Color toning is probably the most fun part about editing, at least in my case. I also believe that it is a crucial step if you want to enhance your photos. There is so much you can do with colors. You can change the entire mood of the photo just by using color adjustment layers. Since there are so many color adjustment layers, you can explore each of them and see which ones work best for you. The ones that suit me the most are Selective Color, Color Balance, Curves, and Gradients. When I decide on the mood I am going for, I go through each of those color adjustment layers and tweak the colors until I am satisfied with them. One of the best pieces of advice I can give while working with colors is to take frequent breaks—your eyes can get tired and accustomed to everything on your screen, which increases your chances of overlooking mistakes, such as improper skin tone.

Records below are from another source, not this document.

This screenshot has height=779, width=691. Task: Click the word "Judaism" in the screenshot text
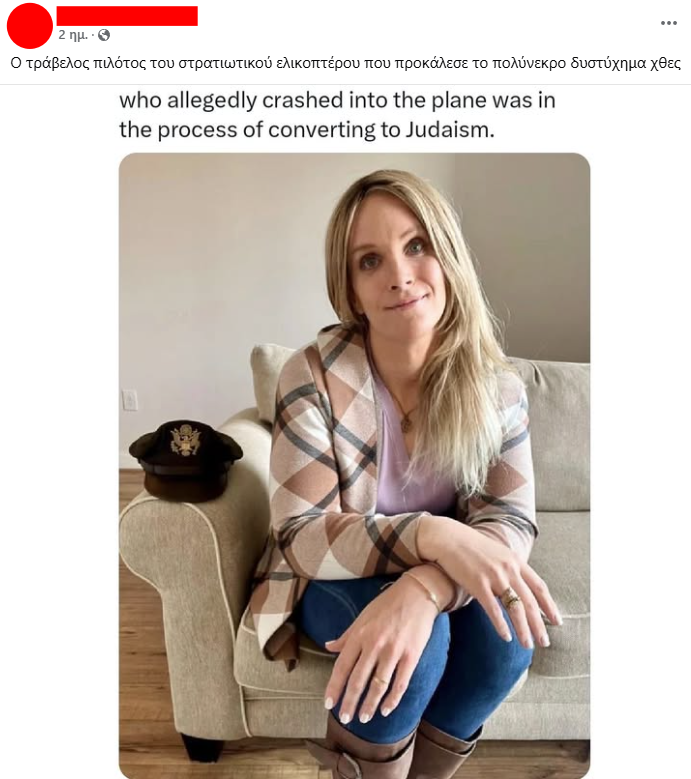pos(450,130)
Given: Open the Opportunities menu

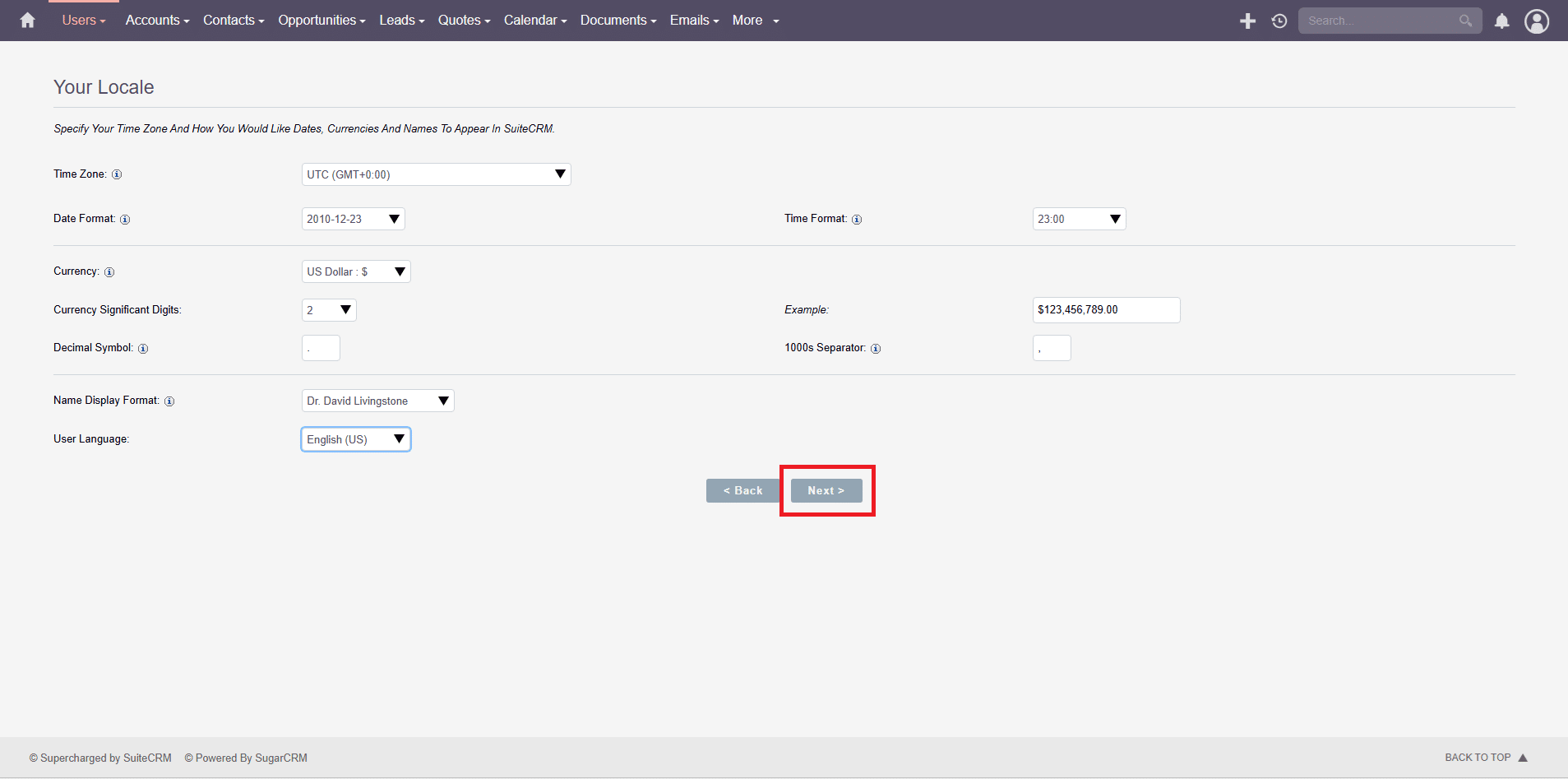Looking at the screenshot, I should (321, 21).
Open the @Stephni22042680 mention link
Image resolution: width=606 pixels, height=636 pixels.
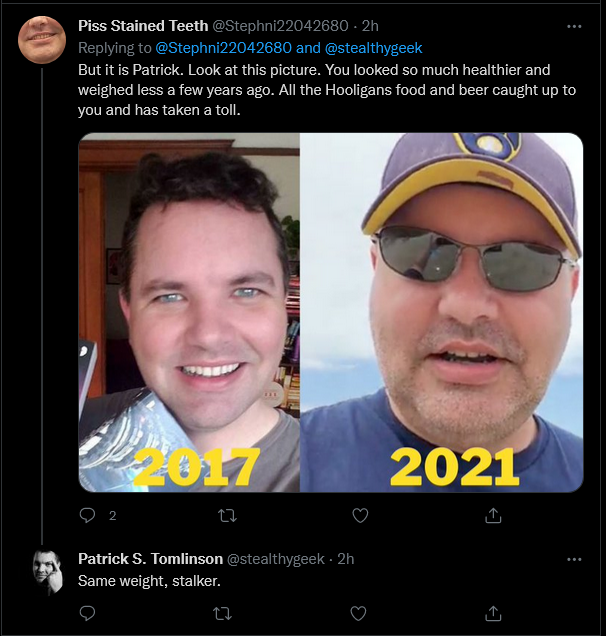(x=223, y=48)
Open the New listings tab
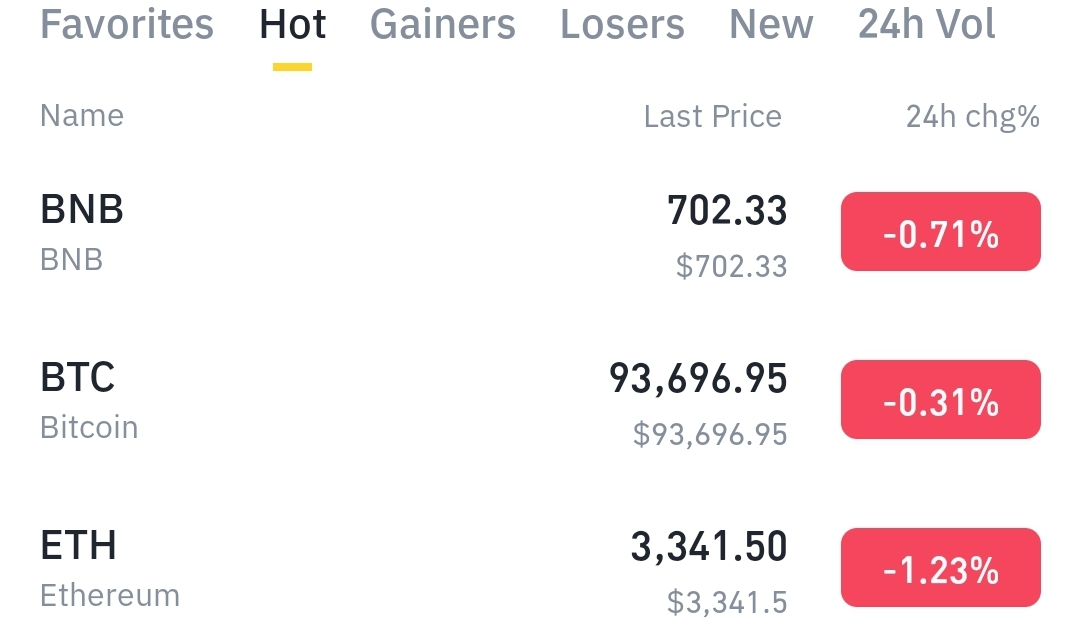 (771, 25)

Ten-to-fifteen-minute breaks are more than enough for your eyes to rest and come back with fresh perspective.
After I think that I am done editing my photo, I leave it for a couple of days, and then come back to see if I might have missed something. People have a tendency to overlook small mistakes and details in the first day of editing—you saw the photo so many times that your brain is expecting to see the same things over and over again. Coming back allows you to have a fresh perspective and see what else needs to be fixed. That usually includes more work with light and colors, and possibly adding or taking things away. In my case, I know I am done editing when all the additional adjustments I make don’t contribute to the quality of the photo. That is when I move on to my final layer, which is Sharpening.
Again, like many other things in Photoshop, there are different ways to sharpen. My favorite one is to create a new layer, open the Image drop-down menu and select Apply Image. Then, I desaturate that layer and change the blend mode to Soft Light, and after that, I open the Filter drop-down menu and select Other/High Pass. You can set the value according to your taste, but I usually go for somewhere between 2 and 4.
That sums up my editing workflow. Remember, there are so many techniques you can use, you just need to figure out which ones work best for your editing style. I hope you enjoy your editing as much as I do.